Adjustable or variable frequency drives — AFDs or VFDs — use rectifiers to convert ac powerline electricity into direct current. Then inductor-capacitor filters smooth its waveforms and pulse-width-modulation inverters turn it into shaped ac power with a frequency of 2 to 12 Hz. This output is used to drive motors for constant torque or (with the help of encoders) to control motor speed. VFDs are proliferating, as they save substantial amounts of energy during motor operation — an objective of increasing importance.

Plug-and-play motor control

Some VFDs have built-in ac and dc brake functions to help transform kinetic energy from the application into braking power.

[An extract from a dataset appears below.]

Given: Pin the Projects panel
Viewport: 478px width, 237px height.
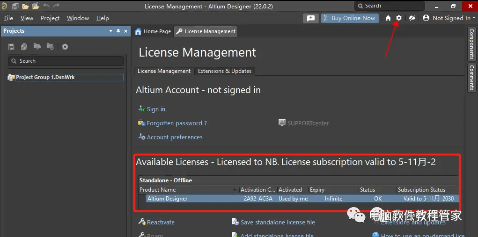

VLT variable frequency drives from Danfoss Drives, Loves Park, Ill., are also easy to install: Users simply connect the motor and power cables, turn the control knob, and watch motor speed change. An automatic energy optimizer function makes the drive more efficient; it can temporarily supply 150% more torque (for up to a full minute) to eliminate the need to oversize the drive. An M5 frame size was recently released to cover 380 to 480 Vac, for 25 to 30 hp.

VFDs keep things cool

Cooling towers, used in commercial and industrial designs, are heat exchangers (14 to 28 ft in diameter) that remove waste heat from a system's water or other fluid. The motors that power these fans typically operate at about 1,800 rpm. However, fan speeds — determined by blade diameter — are slower to keep the blade tips subsonic, typically 90 to 230 rpm. For this reason, traditional tower fans use gearboxes, drive shafts, couplings, and impellers between fan and motor to reduce speed.

Now, variable-frequency control is used to slow motor speed directly, and eliminate inefficient mechanical parts. New cooling-tower drive controllers and RPMAC permanent-magnet motors from Baldor Electric Co., Fort Smith, Ark., are designed to fit existing gearbox mounts for retrofits. Permanent magnet control further boosts efficiency, even for a fan's light load and speed.

Baldor's cool-running electric motor and controls are the same used to power most modern hybrid vehicles: Laminated steel frame plus high flux-strength Neodymium Iron Boron salient-pole rotors output high torque at slow speed from a low-profile motor that can be mounted directly to the fan and operated at variable speed for efficiency.